Dix personnes ont été placées en garde à vue mardi dernier dans le cadre d'une enquête sur un important réseau de trafic de voitures volées, principalement actif dans les Hauts-de-France et l'Île-de-France. Le département de l'Oise a été particulièrement touché, avec des pertes estimées à près d'un million d'euros.
La gendarmerie nationale a annoncé ce vendredi l'interpellation des suspects, trois d'entre eux ayant été déférés au parquet pour comparaitre le 4 mai 2026. Le parquet de Senlis a également demandé leur détention provisoire en attendant le procès.
L'enquête a débuté en juillet dernier, suite à un renseignement qui a mis en lumière l'existence d'un compte sur une application de partage instantané, utilisé pour planifier des vols de véhicules de marques françaises dans la région parisienne et dans les Hauts-de-France. Les forces de gendarmerie ont indiqué que ce compte était au cœur d'une activité criminelle bien organisée.
Complicité de garages automobiles
Les investigations montrent que ce réseau était structuré autour d'un groupe fixe de malfaiteurs. Un leader dirigeait l'organisation, tandis qu'un autre individu se chargeait du démontage et de la revente des pièces. En outre, des garages automobiles auraient également été complices, fournissant des lieux de stockage pour les véhicules volés. Environ une quarantaine de vols ou tentatives ont été comptabilisés, entraînant un préjudice d'environ un million d'euros.
Pour réaliser leurs opérations, les cambrioleurs utilisaient des équipements électroniques spécialisés permettant d'ouvrir facilement les voitures des marques Citroën, Renault et Peugeot. Selon les autorités, les véhicules volés étaient ensuite redistribués soit pour d'autres infractions, soit démontés et revendus en pièces via des plateformes de petites annonces en ligne.

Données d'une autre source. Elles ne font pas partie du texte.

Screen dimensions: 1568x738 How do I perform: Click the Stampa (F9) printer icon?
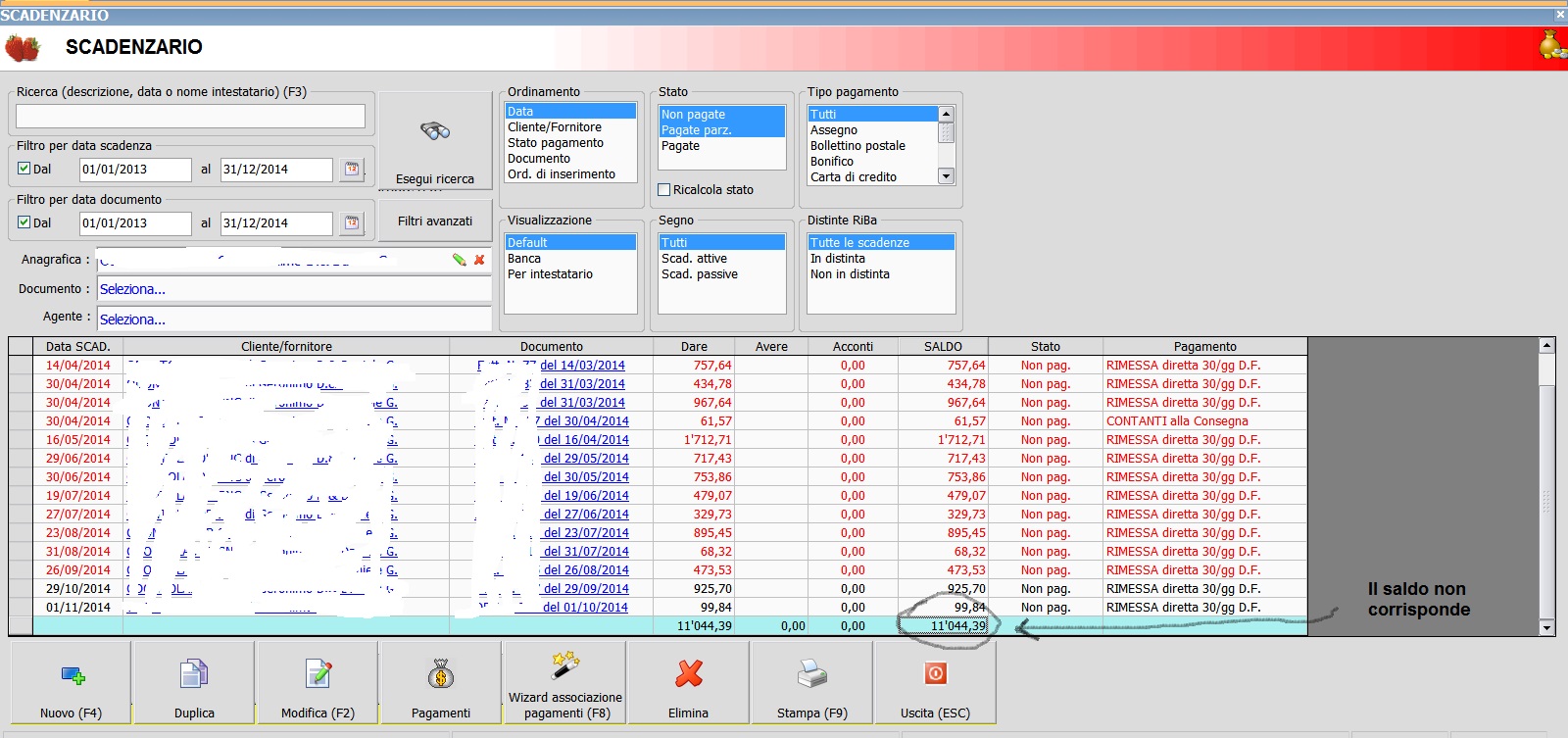[812, 674]
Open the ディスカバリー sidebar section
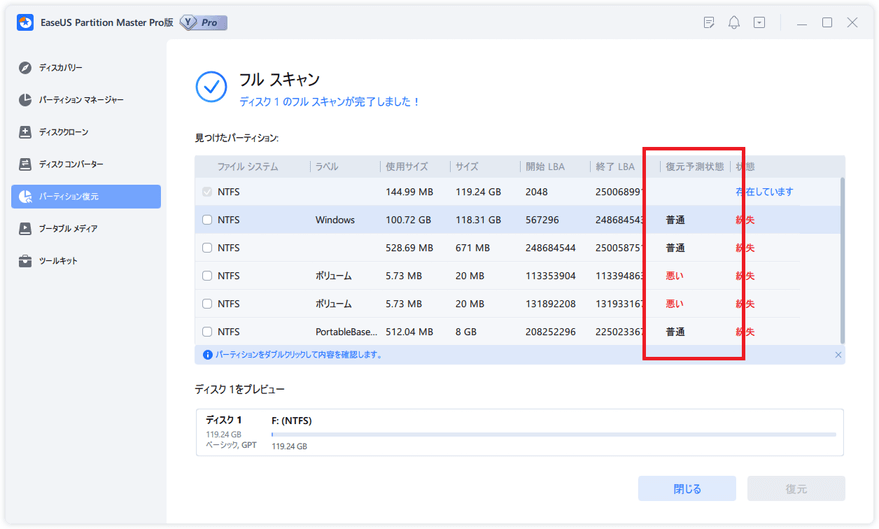 (x=60, y=68)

Au cours de l'opération, les gendarmes ont saisi plusieurs éléments de preuve : six véhicules, dont une dépanneuse, 21 téléphones portables, trois ordinateurs, plus de 25 000 euros en espèces, une Clio volée, ainsi que de nombreux moteurs et pièces détachées. Tout ce matériel constitue une preuve concrète de l'ampleur du réseau criminel.